Exercise
Reproduce the lines starting at the one containing "Image resolution: width=1020" and ending at the one containing "800x583 pixels. click(x=589, y=41)", substituting "menu tab" for "navigation item" and keeping everything else the same. Omit the pictures from your answer.

Supplied material
******

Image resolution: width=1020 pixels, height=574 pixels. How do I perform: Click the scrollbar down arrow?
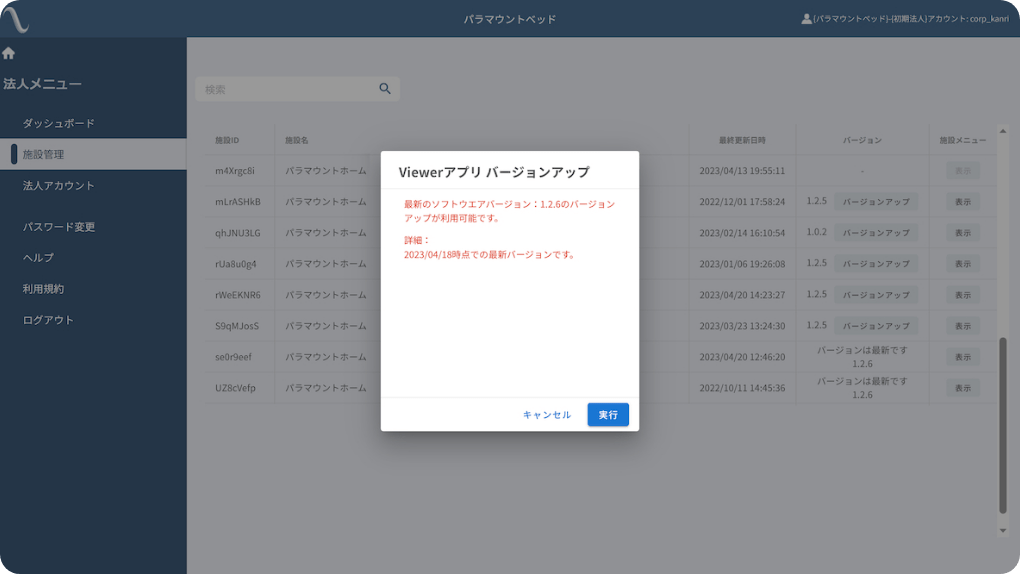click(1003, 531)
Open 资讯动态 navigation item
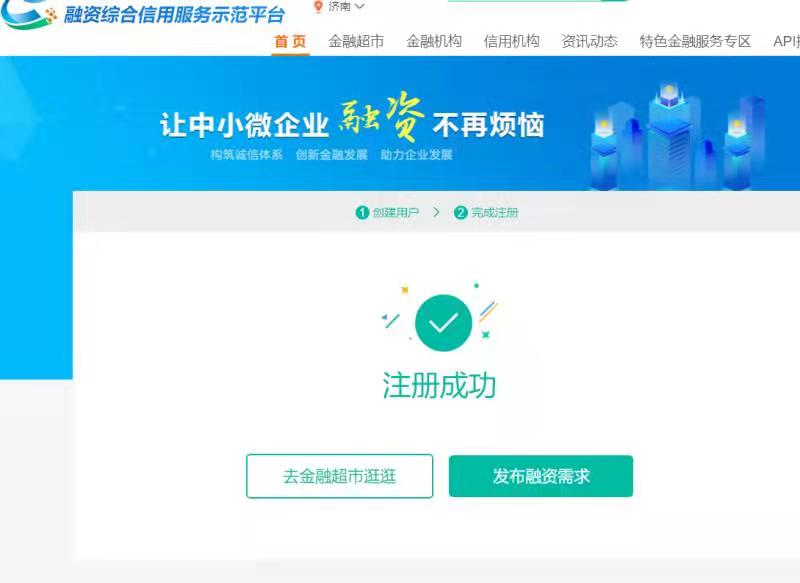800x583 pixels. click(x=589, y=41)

******

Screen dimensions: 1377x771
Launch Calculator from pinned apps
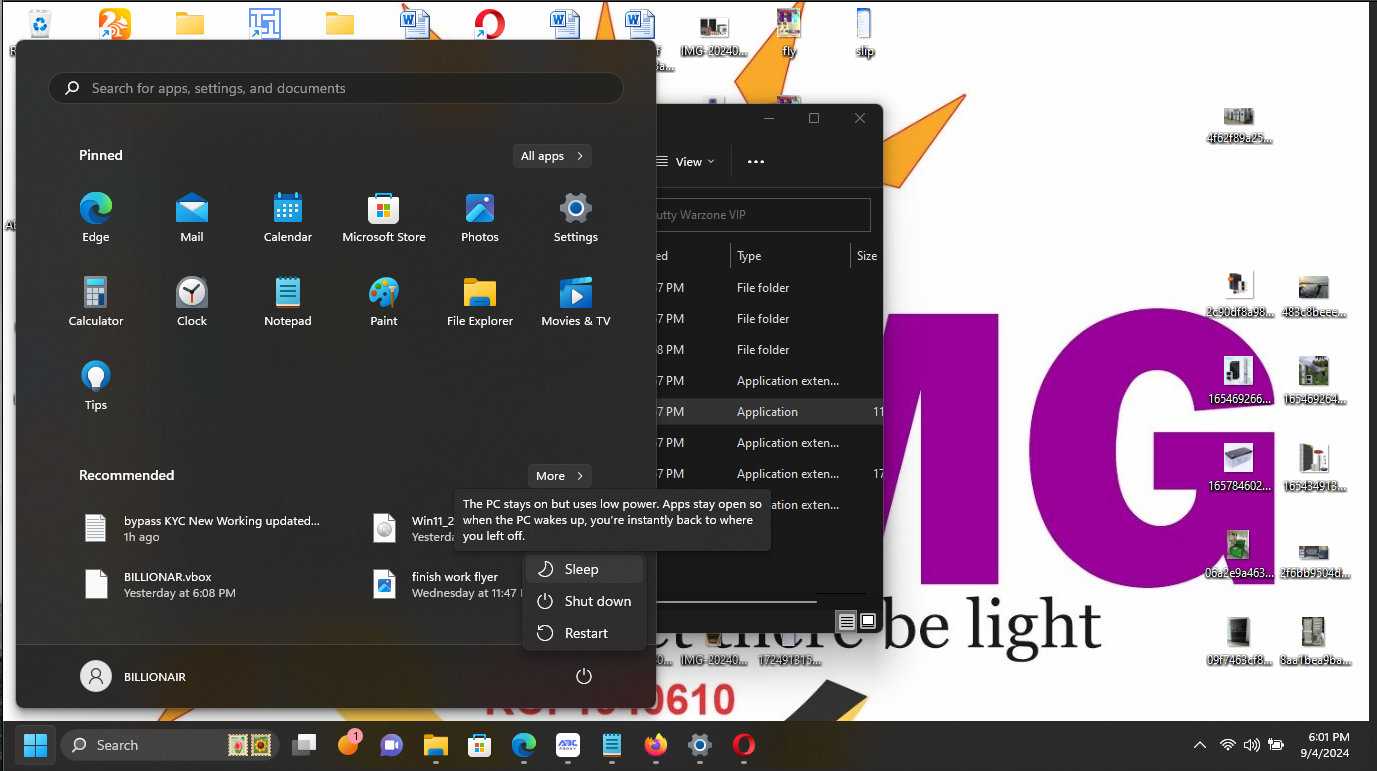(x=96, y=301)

******

Exercise result
Image resolution: width=1020 pixels, height=574 pixels. How do I perform: Click the scrollbar down arrow?
click(1003, 531)
Open 资讯动态 menu tab
800x583 pixels. click(x=589, y=41)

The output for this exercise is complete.